A verdade é que Dostoievski é decepcionante, onde decepção pode ser tomado com um duplo sentido bilingüe: decepção enquanto desapontamento e enquanto deception, enganação. Me entendam bem, ele é magistral, quanto mais eu leio dele mais eu concordo que ele é um dos grandes definidores de todo o clima e modo de ver o mundo (Zeitgeist e Weltenschauung, para tirar onda) dos últimos cento e poucos anos. Mas justamente por isso que ele decepciona: ele coloca o leitor diante de uma maneira nova de ver a sociedade, nos dá a sensação de estar testemunhando a superação dos modelos vigentes, com seus protagonistas que sofrem resolutamente as dores de transgredí-los e crescer para além deles, mas na hora do "pulo do gato" desconversa e diz que a realização máxima está na penitência abjeta a Deus. Porra, o homem que enuncia novos patamares de crescimento e realização humana para além do patriarcado religioso, que prenuncia a vontade de potência e a morte de Deus de Nietzsche, que esboça a possibilidade do homem se fazer livre de sua auto-imposta prisão, acaba por concluir que toda a verdade vem de Deus e que só se encontra a felicidade em Sua moral??? Não é uma decepção? É de nos deixar à beira das lágrimas testemunhar esse podia-ser-mas-não-foi, esse coito interrompido social e espiritual! Um desserviço, por nos tornar ainda mais conscientes da miséria humana sem contudo oferecer nenhuma alternativa válida.

Essa percepção de qual era o tal "incômodo" veio se formando gradualmente, ficou lá no canto da mente sendo processada aos poucos, e só se concretizou há poucos dias, com uma pequena sincronicidade. Em meio, como eu disse no início, aos primeiros capítulos de "Os Irmãos Karamazov" e textos avulsos de faculdade, coincidiu que entre as leituras indicadas para este semestre eu tenho o artigo de Freud "Dostoievski e o Parricídio" (que eu nunca tinha reparado que existia) para ler. É claro que eu adiantei a leitura desse texto para ver o que o vienense tarado tinha a dizer do russo angustiado, ainda mais sendo "Karamazov" A obra máxima de Dostoievski sobre o parricídio.

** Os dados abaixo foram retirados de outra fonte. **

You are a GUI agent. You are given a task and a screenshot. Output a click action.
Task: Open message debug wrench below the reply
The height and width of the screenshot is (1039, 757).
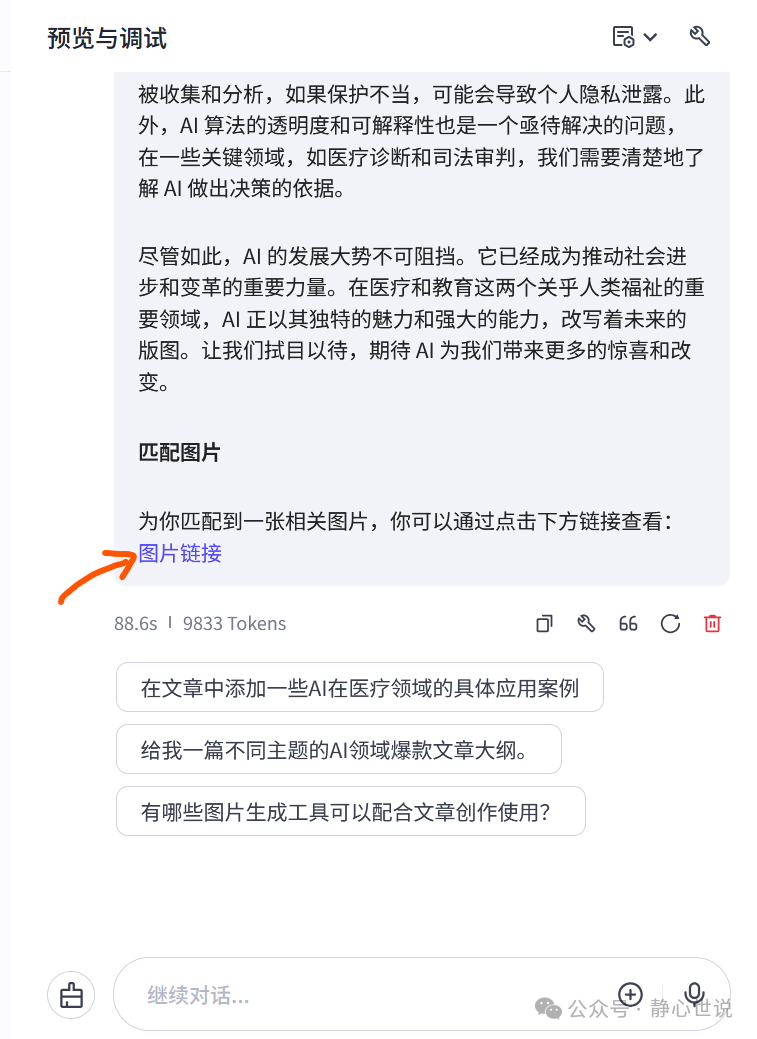coord(586,624)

Esse é um artigo no qual Freud hipotetiza que, simplificadamente, os ataques epilépticos do escritor poderiam na verdade ser manifestações histéricas de seu caráter sádico. Logo na primeira página do artigo, com Freud comentando sobre os ângulos pelos quais se pode olhar Dostoievski, ele fala sobre "Dostoievski, o moralista", e condena a postura de "santo do pau oco" do escritor, que após ter pecado pra todos os lados em sua vida, sai pondo banca de moralista. Freud prossegue:

"Faz-nos lembrar dos bárbaros das grandes migrações, que matavam e faziam penitência por matarem, até que a penitência se transformou numa técnica real para permitir que o homicídio fosse cometido. Tampouco o resultado final das batalhas morais de Dostoievski foi muito glorioso. Depois das mais violentas lutas para reconciliar as exigências instintuais do indivíduo com as reinvidicações da comunidade, veio a cair na posição retrógrada de submissão à autoridade temporal e à espiritual, de veneração pelo czar e pelo Deus dos cristãos, e de um estrito nacionalismo russo -- posição a que mentes inferiores chegaram com menor esforço. Esse é o ponto fraco dessa grande personalidade. Dostoievski jogou fora a oportunidade de se tornar mestre e libertador da humanidade e se uniu a seus carcereiros. O futuro da civilização humana pouco terá por que lhe agradecer. Parece provável que sua neurose o tenha condenado a esse fracasso. A grandeza de sua inteligência e a intensidade de seu amor pela humanidade poderiam ter-lhe aberto outro caminho de vida, um caminho apostólico."


Tendo lido esse trecho específico, ficou fácil fechar a Gestalt e conseguir dar contornos específicos a essa coisa que não estava batendo (a rigor, eu não tenho nem como provar que não tenha simplesmente pensado o que escrevi acima apenas após ter lido o artigo de Freud; como digo costumeiramente, acreditem na minha palavra). Não só foi um daqueles casos em que as palavras de outros ajudam a dar forma a algum sentimento que não estamos conseguindo articular, como, mais importante, a queixa de Freud legitimou a minha. Como eu disse, eu me acovardei de criticar Dostoievski; tendo visto que mais "alguém" também se incomodara com a mesma decepção que eu, me senti amparado em me queixar também. Isso não deixa de ser, em parte, seguir a onda do mais forte; não muito nobre, mas humano.